Thoughts about systemic vasculitis teams
People often told us about the qualities of their vasculitis team and how this made them feel. We heard that a team is something more than the individual people in it. Grant, for example, used the word “they” when describing what his team do and talked about “the way they go about their business,” adding that, “I presume they do it for everyone.”

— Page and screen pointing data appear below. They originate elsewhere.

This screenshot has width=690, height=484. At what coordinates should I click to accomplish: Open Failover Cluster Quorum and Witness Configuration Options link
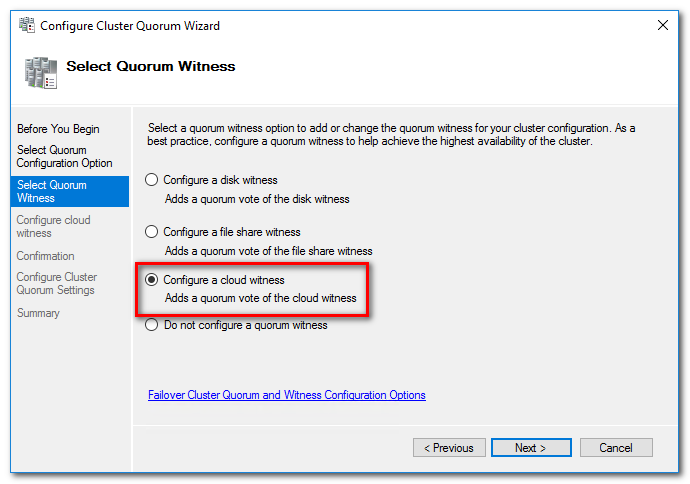[287, 395]
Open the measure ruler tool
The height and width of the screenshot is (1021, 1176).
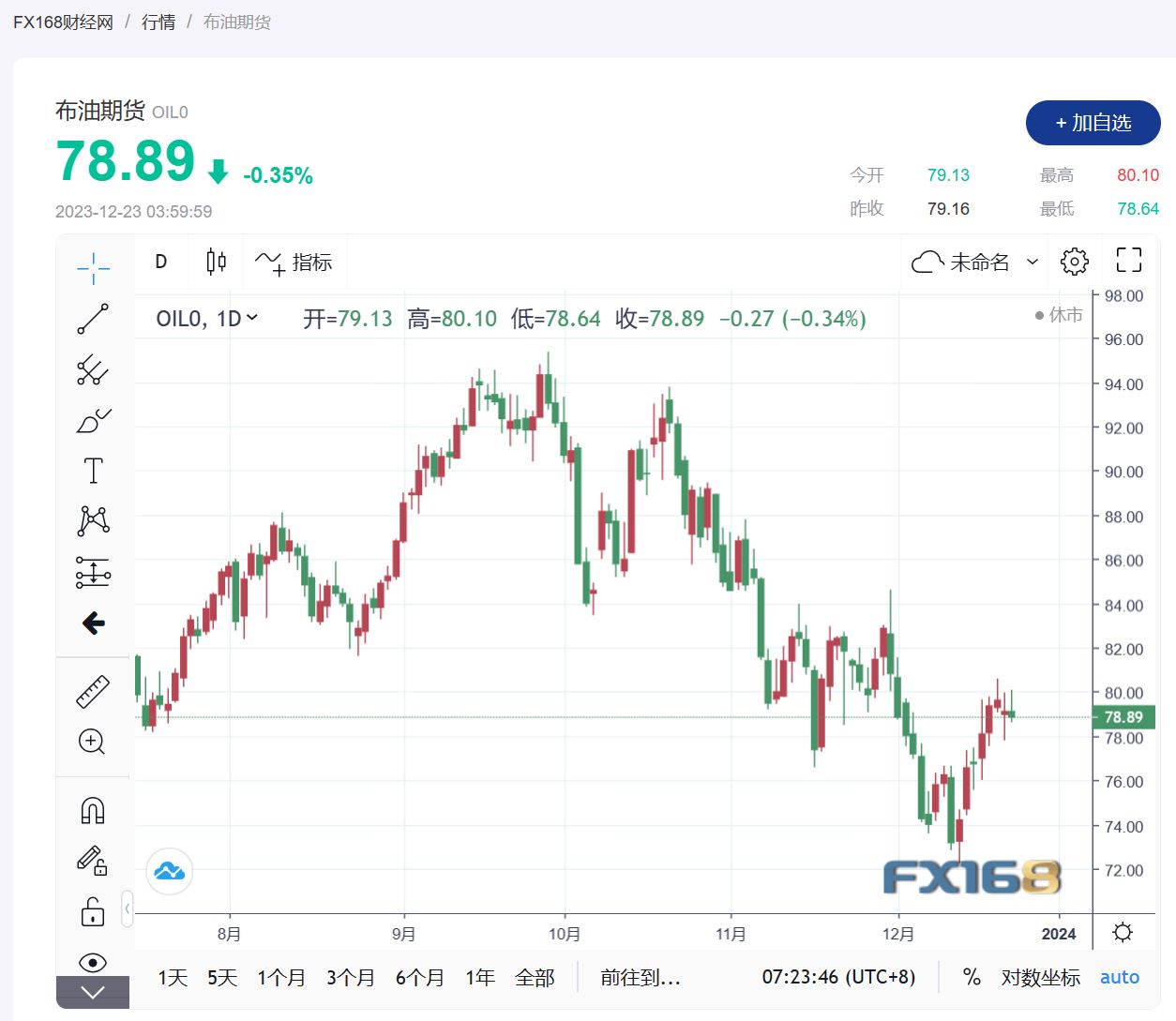[93, 692]
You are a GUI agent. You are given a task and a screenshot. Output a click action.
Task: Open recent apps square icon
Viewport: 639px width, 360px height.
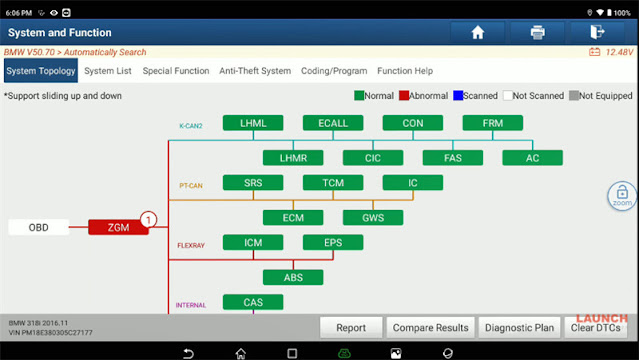(292, 353)
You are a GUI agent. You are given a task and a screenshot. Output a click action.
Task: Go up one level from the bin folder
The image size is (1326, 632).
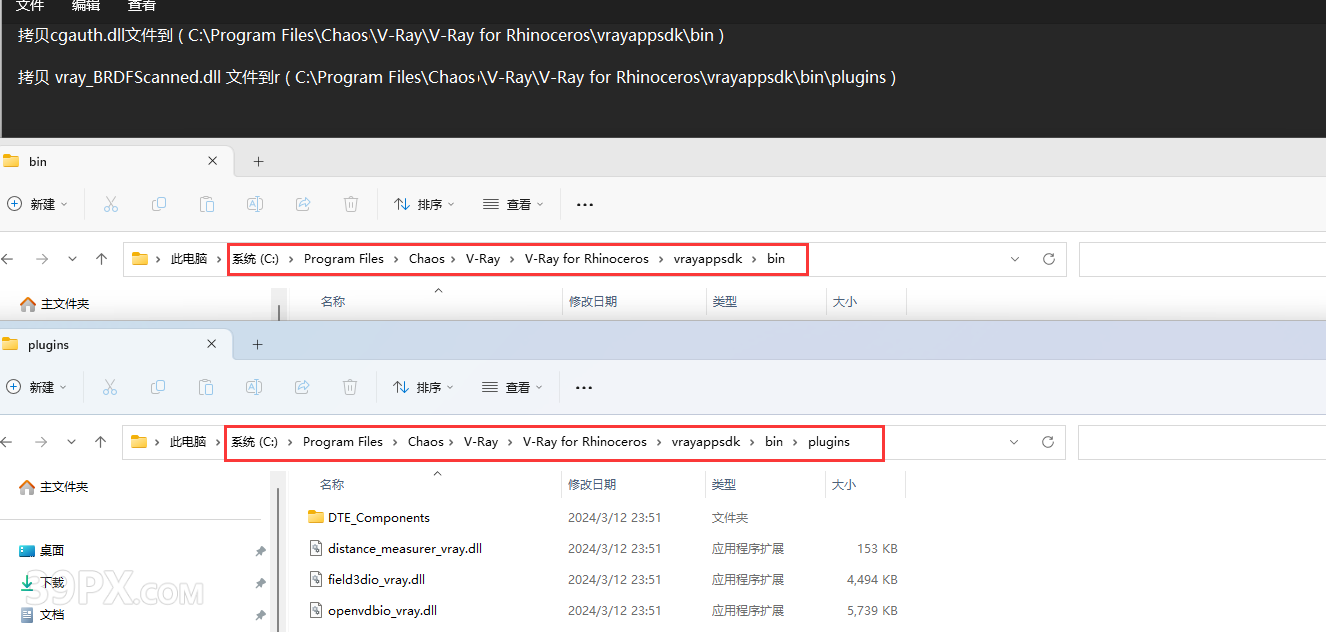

Sharon’s vasculitis team are “on the ball,” with “good leadership” and “such a desire to care for you.”
Many of the people we spoke to were clear that they are – or should be – part of the team. As Lynn said, “we talk about shared decision-making, and we talk about multidisciplinary teams, and I wanted to be part of that as well and have some input.” People who first met their vasculitis team while they were ill in hospital got to know them well. We heard this made a strong foundation for a long-term relationship.
Mo’s vasculitis team have known her for a long time. She “can’t fault” their communication and feels able to disagree with decisions.
Karen’s vasculitis team feels like a “friendship,” but she doesn’t need so many appointments now.
People had sometimes experienced different teams through changing to a service in another area. This was usually so they could be seen by a specialist vasculitis service but could also be for convenience.
Katy has urticarial vasculitis. She experienced two dermatology services as “completely different.”
Bringing in systemic vasculitis specialists
Not everyone we spoke to was under a vasculitis specialist or service. Charlie felt he was “an add-on” to the kind of patients his healthcare professionals usually saw, “with me trying to explain the condition, explain my needs, explain kind of how it looks for me, and then them trying to adapt their procedures for that.” We also heard that it could be difficult to get a specialist referral.
Isabella would prefer to talk about her symptoms and medication with a specialist in vasculitis.
Melissa’s referral to a specialist vasculitis centre involved “a lot of political stuff that I could have really done without.”
Although it was obvious to some people that their doctors were talking to each other, others told us they thought doctors were reluctant to ask for a specialist opinion or to talk directly to each other.
Pete finds it “comforting” that the doctors responsible for his vasculitis care “all talk to each other.”
Brenda hadn’t known that her neurologist was in touch with a specialist for advice about her vasculitis.
Where people had contacted specialists themselves, it could feel awkward discussing this with their local doctor. As Angharad put it, after getting advice from a vasculitis specialist, “it was quite difficult like trying to tell the doctor that they’re doing everything wrong.”